Work item: Copy out every record that follows, word for word.

Data to examine:
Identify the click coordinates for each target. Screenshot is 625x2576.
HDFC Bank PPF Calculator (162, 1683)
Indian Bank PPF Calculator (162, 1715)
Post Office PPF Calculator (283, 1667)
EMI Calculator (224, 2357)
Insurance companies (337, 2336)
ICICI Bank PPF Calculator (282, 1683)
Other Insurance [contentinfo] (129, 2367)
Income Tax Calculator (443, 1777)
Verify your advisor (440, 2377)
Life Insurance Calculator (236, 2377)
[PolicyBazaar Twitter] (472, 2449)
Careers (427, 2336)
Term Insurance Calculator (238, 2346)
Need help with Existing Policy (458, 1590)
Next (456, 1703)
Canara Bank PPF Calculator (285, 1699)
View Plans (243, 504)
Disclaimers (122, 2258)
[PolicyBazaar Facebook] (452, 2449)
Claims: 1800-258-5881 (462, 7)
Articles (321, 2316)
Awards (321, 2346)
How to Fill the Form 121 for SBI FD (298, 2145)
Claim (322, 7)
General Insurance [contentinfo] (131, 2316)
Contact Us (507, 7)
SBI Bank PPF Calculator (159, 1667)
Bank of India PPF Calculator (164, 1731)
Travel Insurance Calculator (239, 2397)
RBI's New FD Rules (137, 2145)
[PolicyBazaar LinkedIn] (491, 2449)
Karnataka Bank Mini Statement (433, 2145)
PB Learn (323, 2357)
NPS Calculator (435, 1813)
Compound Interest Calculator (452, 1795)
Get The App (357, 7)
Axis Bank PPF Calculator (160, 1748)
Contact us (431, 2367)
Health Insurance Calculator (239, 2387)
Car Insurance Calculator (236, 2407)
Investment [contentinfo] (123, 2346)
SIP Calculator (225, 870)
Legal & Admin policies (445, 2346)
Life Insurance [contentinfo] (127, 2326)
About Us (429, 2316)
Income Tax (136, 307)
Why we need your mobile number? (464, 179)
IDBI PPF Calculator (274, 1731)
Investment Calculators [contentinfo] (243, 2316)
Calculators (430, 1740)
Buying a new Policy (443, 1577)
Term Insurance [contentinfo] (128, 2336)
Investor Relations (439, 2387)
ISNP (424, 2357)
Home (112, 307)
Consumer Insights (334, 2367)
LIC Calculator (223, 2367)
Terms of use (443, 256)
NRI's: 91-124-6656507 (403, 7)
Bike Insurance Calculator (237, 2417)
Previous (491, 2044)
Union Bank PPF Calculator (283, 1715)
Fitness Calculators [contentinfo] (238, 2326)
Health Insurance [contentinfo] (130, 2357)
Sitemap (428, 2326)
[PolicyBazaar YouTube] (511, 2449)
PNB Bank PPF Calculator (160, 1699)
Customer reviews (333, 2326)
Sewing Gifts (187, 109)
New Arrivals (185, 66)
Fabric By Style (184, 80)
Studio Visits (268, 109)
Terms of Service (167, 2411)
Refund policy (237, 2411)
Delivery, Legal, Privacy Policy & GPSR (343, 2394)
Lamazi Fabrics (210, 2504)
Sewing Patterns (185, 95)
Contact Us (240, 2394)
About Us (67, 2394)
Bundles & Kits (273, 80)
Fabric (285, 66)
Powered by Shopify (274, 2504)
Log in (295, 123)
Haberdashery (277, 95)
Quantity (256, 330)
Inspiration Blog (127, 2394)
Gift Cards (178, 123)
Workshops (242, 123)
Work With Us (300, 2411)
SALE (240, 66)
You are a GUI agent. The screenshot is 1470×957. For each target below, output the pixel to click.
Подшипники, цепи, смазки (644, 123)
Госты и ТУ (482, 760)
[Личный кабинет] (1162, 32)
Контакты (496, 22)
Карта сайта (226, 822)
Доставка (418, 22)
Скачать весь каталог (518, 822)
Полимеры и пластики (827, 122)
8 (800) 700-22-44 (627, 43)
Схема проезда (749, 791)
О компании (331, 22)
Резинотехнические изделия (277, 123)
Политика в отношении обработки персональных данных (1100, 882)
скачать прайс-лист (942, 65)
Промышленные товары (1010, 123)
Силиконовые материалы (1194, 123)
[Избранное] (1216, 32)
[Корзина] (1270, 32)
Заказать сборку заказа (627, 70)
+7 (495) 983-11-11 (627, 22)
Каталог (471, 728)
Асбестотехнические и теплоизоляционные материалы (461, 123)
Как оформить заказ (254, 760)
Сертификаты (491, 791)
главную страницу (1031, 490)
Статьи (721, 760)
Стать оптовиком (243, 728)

Response:
Identify the click coordinates for each target. Screenshot is 625x2576.
HDFC Bank PPF Calculator (162, 1683)
Indian Bank PPF Calculator (162, 1715)
Post Office PPF Calculator (283, 1667)
EMI Calculator (224, 2357)
Insurance companies (337, 2336)
ICICI Bank PPF Calculator (282, 1683)
Other Insurance [contentinfo] (129, 2367)
Income Tax Calculator (443, 1777)
Verify your advisor (440, 2377)
Life Insurance Calculator (236, 2377)
[PolicyBazaar Twitter] (472, 2449)
Careers (427, 2336)
Term Insurance Calculator (238, 2346)
Need help with Existing Policy (458, 1590)
Next (456, 1703)
Canara Bank PPF Calculator (285, 1699)
View Plans (243, 504)
Disclaimers (122, 2258)
[PolicyBazaar Facebook] (452, 2449)
Claims: 1800-258-5881 (462, 7)
Articles (321, 2316)
Awards (321, 2346)
How to Fill the Form 121 for SBI FD (298, 2145)
Claim (322, 7)
General Insurance [contentinfo] (131, 2316)
Contact Us (507, 7)
SBI Bank PPF Calculator (159, 1667)
Bank of India PPF Calculator (164, 1731)
Travel Insurance Calculator (239, 2397)
RBI's New FD Rules (137, 2145)
[PolicyBazaar LinkedIn] (491, 2449)
Karnataka Bank Mini Statement (433, 2145)
PB Learn (323, 2357)
NPS Calculator (435, 1813)
Compound Interest Calculator (452, 1795)
Get The App (357, 7)
Axis Bank PPF Calculator (160, 1748)
Contact us (431, 2367)
Health Insurance Calculator (239, 2387)
Car Insurance Calculator (236, 2407)
Investment [contentinfo] (123, 2346)
SIP Calculator (225, 870)
Legal & Admin policies (445, 2346)
Life Insurance [contentinfo] (127, 2326)
About Us (429, 2316)
Income Tax (136, 307)
Why we need your mobile number? (464, 179)
IDBI PPF Calculator (274, 1731)
Investment Calculators [contentinfo] (243, 2316)
Calculators (430, 1740)
Buying a new Policy (443, 1577)
Term Insurance [contentinfo] (128, 2336)
Investor Relations (439, 2387)
ISNP (424, 2357)
Home (112, 307)
Consumer Insights (334, 2367)
LIC Calculator (223, 2367)
Terms of use (443, 256)
NRI's: 91-124-6656507 (403, 7)
Bike Insurance Calculator (237, 2417)
Previous (491, 2044)
Union Bank PPF Calculator (283, 1715)
Fitness Calculators [contentinfo] (238, 2326)
Health Insurance [contentinfo] (130, 2357)
Sitemap (428, 2326)
[PolicyBazaar YouTube] (511, 2449)
PNB Bank PPF Calculator (160, 1699)
Customer reviews (333, 2326)
Sewing Gifts (187, 109)
New Arrivals (185, 66)
Fabric By Style (184, 80)
Studio Visits (268, 109)
Terms of Service (167, 2411)
Refund policy (237, 2411)
Delivery, Legal, Privacy Policy & GPSR (343, 2394)
Lamazi Fabrics (210, 2504)
Sewing Patterns (185, 95)
Contact Us (240, 2394)
About Us (67, 2394)
Bundles & Kits (273, 80)
Fabric (285, 66)
Powered by Shopify (274, 2504)
Log in (295, 123)
Haberdashery (277, 95)
Quantity (256, 330)
Inspiration Blog (127, 2394)
Gift Cards (178, 123)
Workshops (242, 123)
Work With Us (300, 2411)
SALE (240, 66)
You are a GUI agent. The screenshot is 1470×957. For each target below, output the pixel to click.
Подшипники, цепи, смазки (644, 123)
Госты и ТУ (482, 760)
[Личный кабинет] (1162, 32)
Контакты (496, 22)
Карта сайта (226, 822)
Доставка (418, 22)
Скачать весь каталог (518, 822)
Полимеры и пластики (827, 122)
8 (800) 700-22-44 (627, 43)
Схема проезда (749, 791)
О компании (331, 22)
Резинотехнические изделия (277, 123)
Политика в отношении обработки персональных данных (1100, 882)
скачать прайс-лист (942, 65)
Промышленные товары (1010, 123)
Силиконовые материалы (1194, 123)
[Избранное] (1216, 32)
[Корзина] (1270, 32)
Заказать сборку заказа (627, 70)
+7 (495) 983-11-11 (627, 22)
Каталог (471, 728)
Асбестотехнические и теплоизоляционные материалы (461, 123)
Как оформить заказ (254, 760)
Сертификаты (491, 791)
главную страницу (1031, 490)
Статьи (721, 760)
Стать оптовиком (243, 728)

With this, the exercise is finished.